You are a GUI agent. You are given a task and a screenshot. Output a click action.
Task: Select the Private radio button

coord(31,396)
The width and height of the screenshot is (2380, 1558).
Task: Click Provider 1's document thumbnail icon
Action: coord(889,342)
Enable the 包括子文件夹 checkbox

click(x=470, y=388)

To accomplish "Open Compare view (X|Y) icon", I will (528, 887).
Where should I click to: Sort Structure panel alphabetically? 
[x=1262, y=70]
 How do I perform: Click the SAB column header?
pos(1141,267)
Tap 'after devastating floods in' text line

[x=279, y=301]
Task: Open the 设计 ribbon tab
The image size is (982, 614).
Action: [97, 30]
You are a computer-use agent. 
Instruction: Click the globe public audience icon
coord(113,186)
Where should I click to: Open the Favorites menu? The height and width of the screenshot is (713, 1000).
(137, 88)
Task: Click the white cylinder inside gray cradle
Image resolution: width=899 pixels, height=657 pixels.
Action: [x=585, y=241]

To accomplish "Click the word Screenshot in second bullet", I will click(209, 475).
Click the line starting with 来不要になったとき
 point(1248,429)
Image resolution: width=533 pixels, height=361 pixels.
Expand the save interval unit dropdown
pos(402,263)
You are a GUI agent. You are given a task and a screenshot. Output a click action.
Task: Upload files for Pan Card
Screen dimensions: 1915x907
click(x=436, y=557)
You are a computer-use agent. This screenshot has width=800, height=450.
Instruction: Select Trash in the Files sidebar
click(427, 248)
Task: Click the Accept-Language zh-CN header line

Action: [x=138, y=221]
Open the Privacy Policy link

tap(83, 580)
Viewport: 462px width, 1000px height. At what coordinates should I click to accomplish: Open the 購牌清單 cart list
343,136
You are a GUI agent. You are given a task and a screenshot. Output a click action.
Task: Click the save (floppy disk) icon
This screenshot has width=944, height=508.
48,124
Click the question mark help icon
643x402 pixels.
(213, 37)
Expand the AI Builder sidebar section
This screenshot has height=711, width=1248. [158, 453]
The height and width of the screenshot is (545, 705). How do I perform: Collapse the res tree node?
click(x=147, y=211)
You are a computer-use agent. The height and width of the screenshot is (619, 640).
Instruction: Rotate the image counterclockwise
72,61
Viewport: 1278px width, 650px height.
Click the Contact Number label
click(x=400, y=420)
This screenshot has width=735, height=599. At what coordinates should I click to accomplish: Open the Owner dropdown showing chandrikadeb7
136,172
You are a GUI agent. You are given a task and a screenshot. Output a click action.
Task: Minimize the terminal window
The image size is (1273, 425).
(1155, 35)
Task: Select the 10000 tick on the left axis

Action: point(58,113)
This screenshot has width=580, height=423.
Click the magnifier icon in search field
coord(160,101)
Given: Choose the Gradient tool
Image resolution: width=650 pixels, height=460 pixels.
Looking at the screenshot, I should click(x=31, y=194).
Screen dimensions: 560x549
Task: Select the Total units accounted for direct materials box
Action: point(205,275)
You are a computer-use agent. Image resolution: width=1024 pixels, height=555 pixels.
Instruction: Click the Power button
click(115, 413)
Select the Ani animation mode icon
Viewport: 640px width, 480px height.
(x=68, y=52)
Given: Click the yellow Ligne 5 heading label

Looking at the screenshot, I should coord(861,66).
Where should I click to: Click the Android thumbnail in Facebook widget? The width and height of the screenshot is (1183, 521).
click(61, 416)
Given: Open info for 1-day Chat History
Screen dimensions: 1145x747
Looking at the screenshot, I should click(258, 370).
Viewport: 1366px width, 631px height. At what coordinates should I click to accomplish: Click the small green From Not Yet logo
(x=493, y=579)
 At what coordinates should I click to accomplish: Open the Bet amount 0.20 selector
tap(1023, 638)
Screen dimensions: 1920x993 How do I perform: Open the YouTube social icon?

+-------+

Problem requirements
Each line above where the word "will" occurs should be copied out.

Finished exercise
To accomplish "Open Compare view (X|Y) icon", I will (528, 887).
To accomplish "Click the word Screenshot in second bullet", I will click(209, 475).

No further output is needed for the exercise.